Na prática, o efeito do parágrafo único do artigo 40 é nocivo. Na área de saúde, por exemplo, inibia os investimentos dos laboratórios nacionais que produzem os genéricos e mantinha elevados por mais tempo os preços de medicamentos usados no tratamento de várias doenças. O consumidor também perdia, pois deixava de ter a opção de escolher entre o medicamento referência e outros genéricos que, em média, custam 35% menos.
A ampliação do prazo de vigência das patentes foi criada como forma de compensação pela demora do Instituto Nacional da Propriedade Industrial (INPI) na concessão dos registros. O acréscimo de até 10 anos era uma solução estritamente brasileira e fazia com que o prazo original das patentes, que é de 20 anos, chegasse a 30. O recurso era bastante utilizado: mais de 90% das patentes concedidas no País têm expansão de prazo.
O Brasil está entre os países mais lentos na decisão de pedidos de patentes. O tempo médio que o INPI leva é de 14 anos, de forma que as patentes duram, em média, 24 anos. De acordo com dados do INPI informados ao STF, atualmente há um total de 8.837 pedidos de patentes aguardando concessão há mais de dez anos. Ao todo, há 143.815 pedidos de patentes pendentes de decisão. Hoje existem 34 mil patentes em vigor que superam os 20 anos.

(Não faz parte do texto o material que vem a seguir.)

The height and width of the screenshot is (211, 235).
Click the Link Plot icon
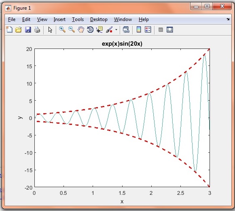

A extensão do prazo das patentes prejudica a concorrência e traz prejuízos aos cofres públicos. Um dos principais setores afetados é o farmacêutico, o que atinge diretamente o Sistema Único de Saúde (SUS), responsável por adquirir medicamentos para distribuir em sua rede de atendimento.
A PGR citou estudo do Grupo de Economia da Inovação, do Instituto de Economia da Universidade Federal do Rio de Janeiro, que mostrou que entre 2014 e 2018 o governo federal gastou R$ 10,6 bilhões, ou cerca de R$ 1,9 bilhão ao ano, com apenas nove medicamentos que teriam a patente expirada entre 2010 e 2019, mas que tiveram prorrogações de até oito anos.
O caso ganhou destaque e urgência com a pandemia da Covid-19. O INPI informou que o Ministério da Saúde enviou ofício ao instituto indicando os pedidos de patente de quatro medicamentos que deveriam ser priorizados, pela possibilidade do uso contra a Covid-19: Favipiravir, Remdesivir, Sarilumabe e Tocilizumabe.
Conforme dados do INPI, 96% das patentes de medicamentos concedidas no Brasil entre 2000 e 2016 tiveram incidência do parágrafo único do artigo 40. Hoje há no País cerca de 60 medicamentos com patentes estendidas em razão do dispositivo. A maior parte desses remédios são biofármacos.